:: DIRECTIONS ::
Look through the entries below for the string "indicator", and copy each line where it is found.

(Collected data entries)
____________________

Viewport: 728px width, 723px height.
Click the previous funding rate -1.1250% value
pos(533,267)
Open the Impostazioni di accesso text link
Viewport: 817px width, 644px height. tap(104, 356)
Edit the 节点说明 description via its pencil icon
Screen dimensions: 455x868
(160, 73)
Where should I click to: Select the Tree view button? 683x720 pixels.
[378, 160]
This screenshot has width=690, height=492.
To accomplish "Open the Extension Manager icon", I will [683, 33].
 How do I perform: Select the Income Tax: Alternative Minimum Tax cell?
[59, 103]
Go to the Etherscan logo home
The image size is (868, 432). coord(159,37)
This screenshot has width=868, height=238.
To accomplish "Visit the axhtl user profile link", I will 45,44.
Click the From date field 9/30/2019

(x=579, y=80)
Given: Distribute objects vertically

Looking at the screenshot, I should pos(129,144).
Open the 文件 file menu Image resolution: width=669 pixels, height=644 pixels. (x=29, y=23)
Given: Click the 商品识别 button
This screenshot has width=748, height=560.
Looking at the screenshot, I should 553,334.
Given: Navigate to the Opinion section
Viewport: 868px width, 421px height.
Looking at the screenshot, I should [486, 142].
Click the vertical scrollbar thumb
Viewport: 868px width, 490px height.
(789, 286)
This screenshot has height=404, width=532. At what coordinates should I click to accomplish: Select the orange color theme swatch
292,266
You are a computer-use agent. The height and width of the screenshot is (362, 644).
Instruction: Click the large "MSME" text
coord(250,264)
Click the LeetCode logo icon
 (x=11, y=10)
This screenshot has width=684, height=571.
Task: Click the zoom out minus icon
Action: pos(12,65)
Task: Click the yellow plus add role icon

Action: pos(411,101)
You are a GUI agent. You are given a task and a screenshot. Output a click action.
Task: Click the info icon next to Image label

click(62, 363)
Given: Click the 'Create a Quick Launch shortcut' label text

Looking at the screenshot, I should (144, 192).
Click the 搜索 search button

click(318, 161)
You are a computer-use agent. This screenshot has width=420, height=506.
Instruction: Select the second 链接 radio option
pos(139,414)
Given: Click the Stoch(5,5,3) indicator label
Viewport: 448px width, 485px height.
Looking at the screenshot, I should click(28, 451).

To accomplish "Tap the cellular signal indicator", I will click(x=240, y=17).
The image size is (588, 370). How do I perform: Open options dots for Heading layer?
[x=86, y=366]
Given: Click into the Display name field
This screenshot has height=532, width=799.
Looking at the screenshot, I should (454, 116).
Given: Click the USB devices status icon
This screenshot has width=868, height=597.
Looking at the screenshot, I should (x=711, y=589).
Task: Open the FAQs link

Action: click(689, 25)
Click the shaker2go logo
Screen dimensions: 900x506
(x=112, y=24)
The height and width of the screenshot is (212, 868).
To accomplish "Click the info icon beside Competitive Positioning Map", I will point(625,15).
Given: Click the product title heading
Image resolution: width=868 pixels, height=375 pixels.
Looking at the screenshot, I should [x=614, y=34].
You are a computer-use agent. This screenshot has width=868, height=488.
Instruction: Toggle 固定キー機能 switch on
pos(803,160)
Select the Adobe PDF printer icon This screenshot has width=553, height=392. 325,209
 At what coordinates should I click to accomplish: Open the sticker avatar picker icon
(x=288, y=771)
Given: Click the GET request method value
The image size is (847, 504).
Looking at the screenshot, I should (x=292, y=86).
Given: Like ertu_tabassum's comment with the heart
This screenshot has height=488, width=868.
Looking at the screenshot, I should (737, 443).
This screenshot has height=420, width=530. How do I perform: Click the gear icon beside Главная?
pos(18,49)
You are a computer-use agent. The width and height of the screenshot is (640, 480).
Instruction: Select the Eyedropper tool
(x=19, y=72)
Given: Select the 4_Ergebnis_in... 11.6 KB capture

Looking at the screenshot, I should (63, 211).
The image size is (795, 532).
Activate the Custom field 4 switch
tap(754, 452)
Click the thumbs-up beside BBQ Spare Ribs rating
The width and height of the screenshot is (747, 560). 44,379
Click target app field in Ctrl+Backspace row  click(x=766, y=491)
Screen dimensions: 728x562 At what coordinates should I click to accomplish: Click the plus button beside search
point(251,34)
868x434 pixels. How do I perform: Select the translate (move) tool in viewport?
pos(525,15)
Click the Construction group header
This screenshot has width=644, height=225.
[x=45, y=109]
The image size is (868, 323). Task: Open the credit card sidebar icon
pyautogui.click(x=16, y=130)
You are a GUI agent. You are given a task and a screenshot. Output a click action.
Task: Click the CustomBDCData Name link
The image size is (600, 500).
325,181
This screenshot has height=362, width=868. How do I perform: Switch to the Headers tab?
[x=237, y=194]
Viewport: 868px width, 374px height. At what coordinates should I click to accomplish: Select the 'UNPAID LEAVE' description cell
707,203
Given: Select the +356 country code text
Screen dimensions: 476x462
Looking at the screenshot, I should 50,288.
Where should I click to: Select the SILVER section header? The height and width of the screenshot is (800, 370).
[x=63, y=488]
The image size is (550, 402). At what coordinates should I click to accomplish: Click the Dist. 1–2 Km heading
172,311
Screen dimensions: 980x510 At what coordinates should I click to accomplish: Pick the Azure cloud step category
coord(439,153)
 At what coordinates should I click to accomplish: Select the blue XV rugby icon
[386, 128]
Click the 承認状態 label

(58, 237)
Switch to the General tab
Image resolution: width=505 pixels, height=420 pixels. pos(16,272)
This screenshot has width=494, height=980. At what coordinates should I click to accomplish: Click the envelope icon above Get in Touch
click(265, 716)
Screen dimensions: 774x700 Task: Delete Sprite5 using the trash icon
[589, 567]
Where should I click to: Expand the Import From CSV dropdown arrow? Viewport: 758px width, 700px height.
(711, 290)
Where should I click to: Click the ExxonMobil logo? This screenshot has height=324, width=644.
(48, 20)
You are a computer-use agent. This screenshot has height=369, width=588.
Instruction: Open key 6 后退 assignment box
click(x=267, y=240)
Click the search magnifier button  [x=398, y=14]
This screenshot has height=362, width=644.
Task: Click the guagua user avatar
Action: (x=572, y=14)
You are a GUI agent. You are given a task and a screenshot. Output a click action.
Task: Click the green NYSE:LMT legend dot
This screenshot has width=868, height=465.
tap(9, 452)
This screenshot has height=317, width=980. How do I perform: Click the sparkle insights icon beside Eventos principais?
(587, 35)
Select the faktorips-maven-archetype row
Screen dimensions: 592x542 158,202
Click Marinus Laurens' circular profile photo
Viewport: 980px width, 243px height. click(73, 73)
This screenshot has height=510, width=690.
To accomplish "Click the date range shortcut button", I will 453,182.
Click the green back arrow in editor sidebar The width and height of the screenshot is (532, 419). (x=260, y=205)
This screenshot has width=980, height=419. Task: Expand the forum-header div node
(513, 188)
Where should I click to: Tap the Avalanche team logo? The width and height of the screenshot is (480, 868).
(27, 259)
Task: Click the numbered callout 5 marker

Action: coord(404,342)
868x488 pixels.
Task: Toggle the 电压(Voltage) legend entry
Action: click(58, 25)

____________________

:: TASK OUTPUT ::
Given: Click the Stoch(5,5,3) indicator label
To accomplish "Tap the cellular signal indicator", I will click(x=240, y=17).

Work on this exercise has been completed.